Blog post

Bloganuary

Day 1

What advice would you give to your teenage self?

It’s a long time since I was a teenager, but I can still remember a lot about that time. One thing I do remember – I kept being given lots of advice, none of it very helpful.

My grandmother advised me to join BOAC (as it was then) as an air stewardess. My older cousin had already joined and she thought he looked so handsome in his uniform. I have to admit, yes he was very handsome. But we had already flown out to Canada and back by then; and for all their very smart uniforms, I noticed the air crew worked unceasingly, waiting on the passengers to keep them happy and contented for what was then a 12 hour flight, with a stop at Gander Airport to refuel. Even then it seemed too much like hard work.

My teacher of Russian advised me to apply for Oxford University – six months after the University application process had closed.

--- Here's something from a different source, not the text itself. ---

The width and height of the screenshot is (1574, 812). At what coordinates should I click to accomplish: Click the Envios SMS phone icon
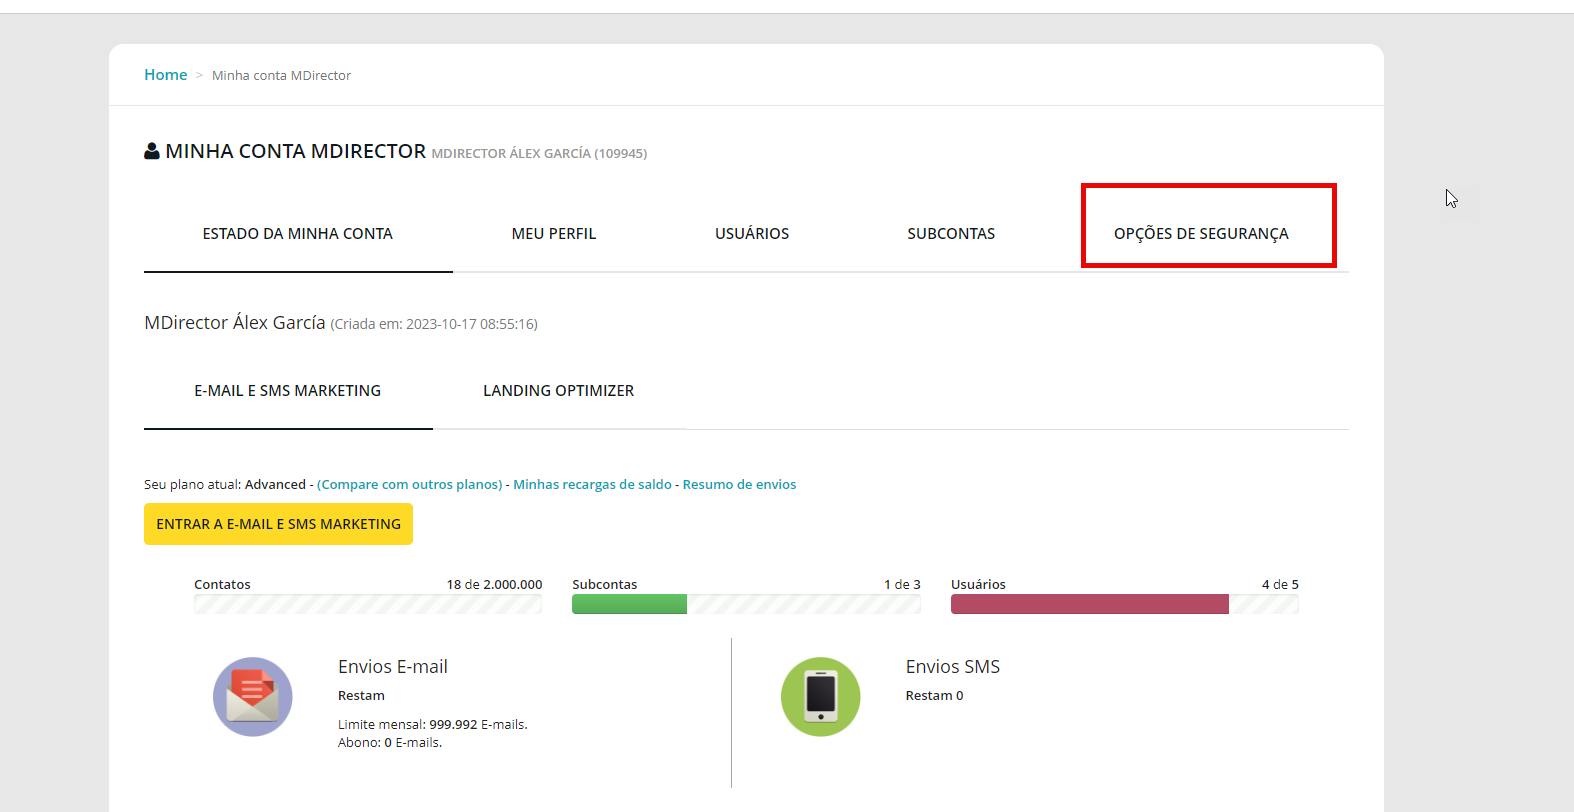pos(820,697)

My then boyfriend’s mother couldn’t understand why I wanted to go to university. After all I would only get married at the first opportunity; and if I married her son I could help him as he set up his first butcher’s shop. Even then I couldn’t bear the feel of raw meat so far from making me feel this was a match made in heaven, I quickly realised that relationship was doomed. It didn’t last my first year at university.

My parents emigrated to Canada, and were happy to leave me in the UK only if I went to university. They figured I would join them when I had graduated. My mother thought I should study Russian as The Young Communists group in her area had given her such amazing support when she was a teenager during World War 2.

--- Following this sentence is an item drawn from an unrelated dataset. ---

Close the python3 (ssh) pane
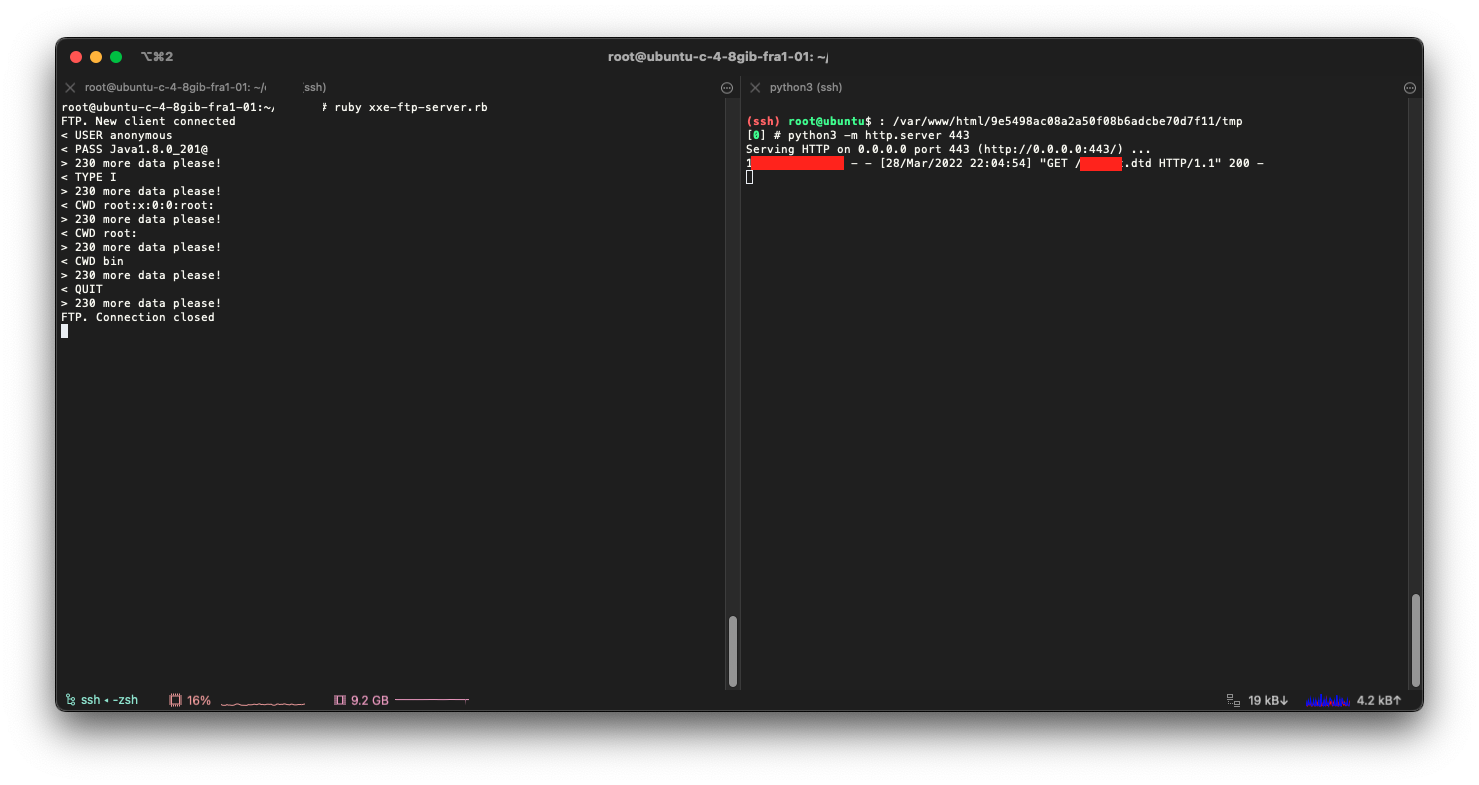Viewport: 1479px width, 785px height. click(x=755, y=87)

What did I want? No one actually ever asked me, but I knew. I wanted to be an artist. I had no idea what being an artist meant, and at that time, in 1968, art was not an academic subject; nor was it a subject for females to study. In fact women were very firmly discouraged from doing art. And I knew I would never be allowed to stay in the UK if I declared my intention of becoming an artist.

So I studied Russian and German, became a teacher, firstly of English then of Special Needs and married and raised a family, and never moved to Canada. And never lost my desire to be an artist.

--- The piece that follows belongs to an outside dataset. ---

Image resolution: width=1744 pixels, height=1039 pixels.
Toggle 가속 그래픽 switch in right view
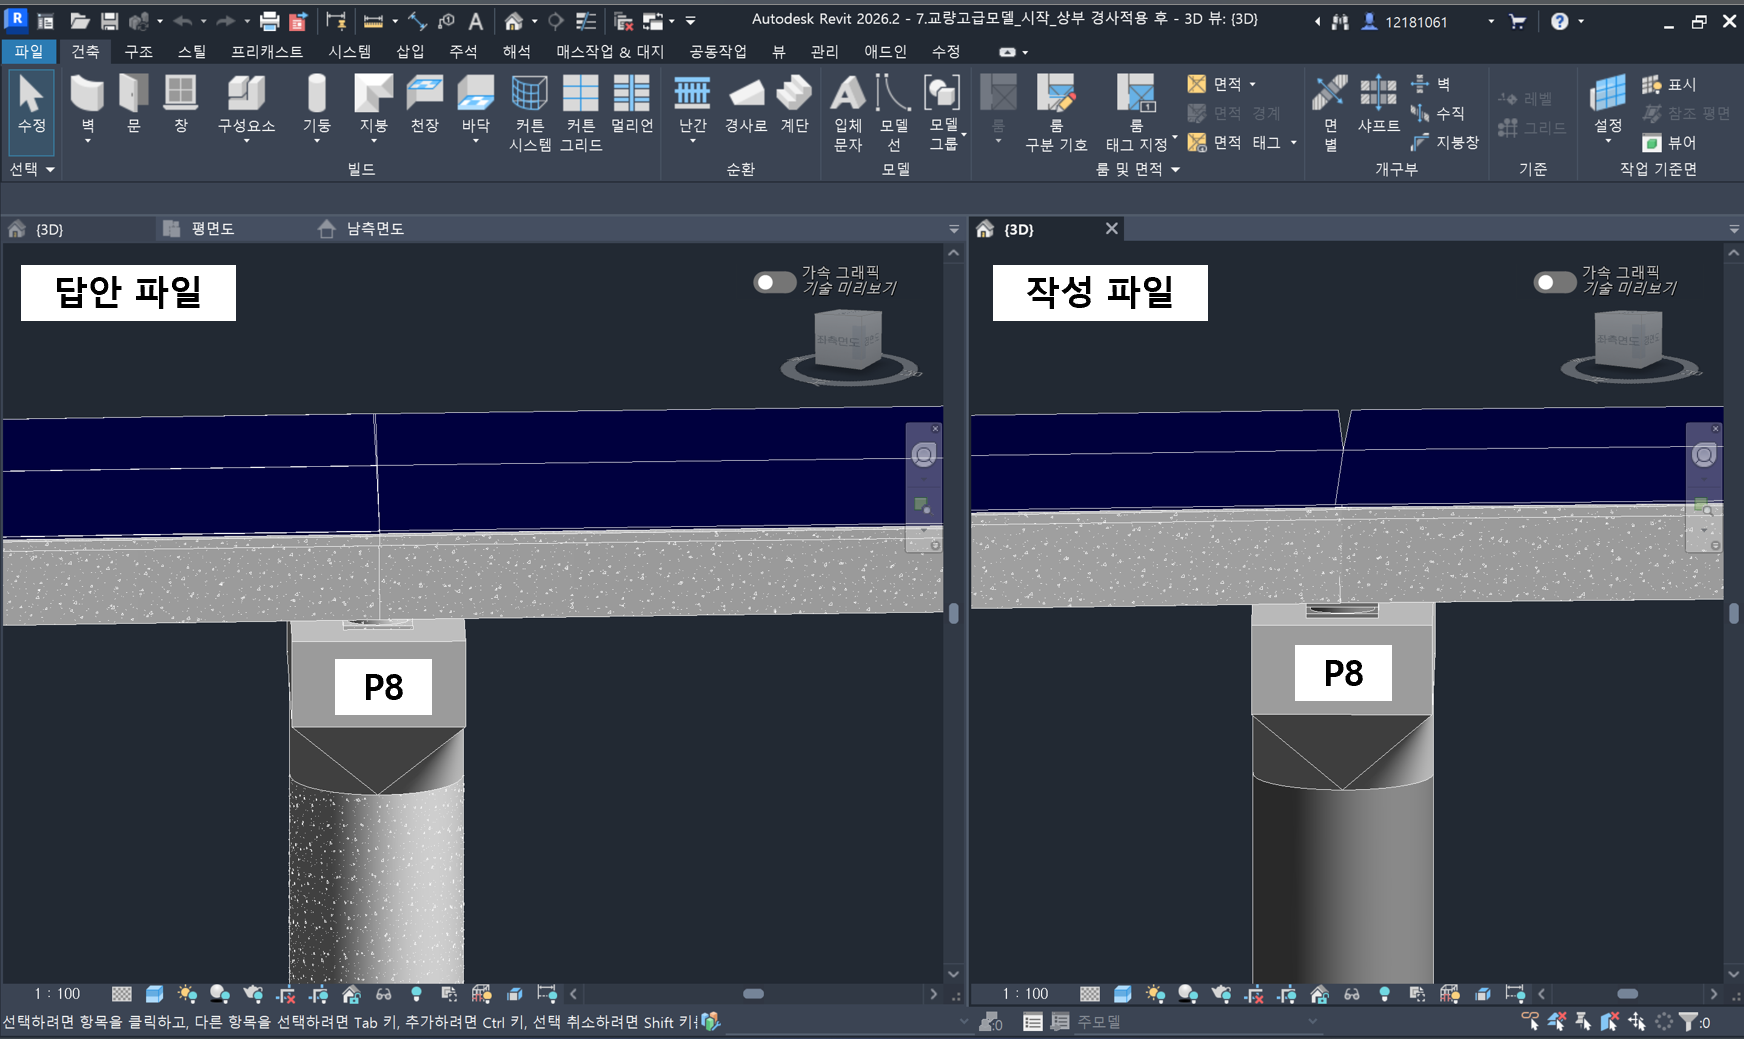(x=1554, y=282)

Twenty years after graduating in Russian, a serious illness curtailed my teaching career and a few years later as I regained my health I finally began to study art firstly at degree level, and then Masters level. My parents’ comment was they were surprised it had taken me that long. They had known about my ambition all along, but had actively discouraged me.

So my advice to my teenage self, and indeed to any teenager – hang on to your dreams, even if life and other people get in the way. Your dreams can have a way of asserting themselves.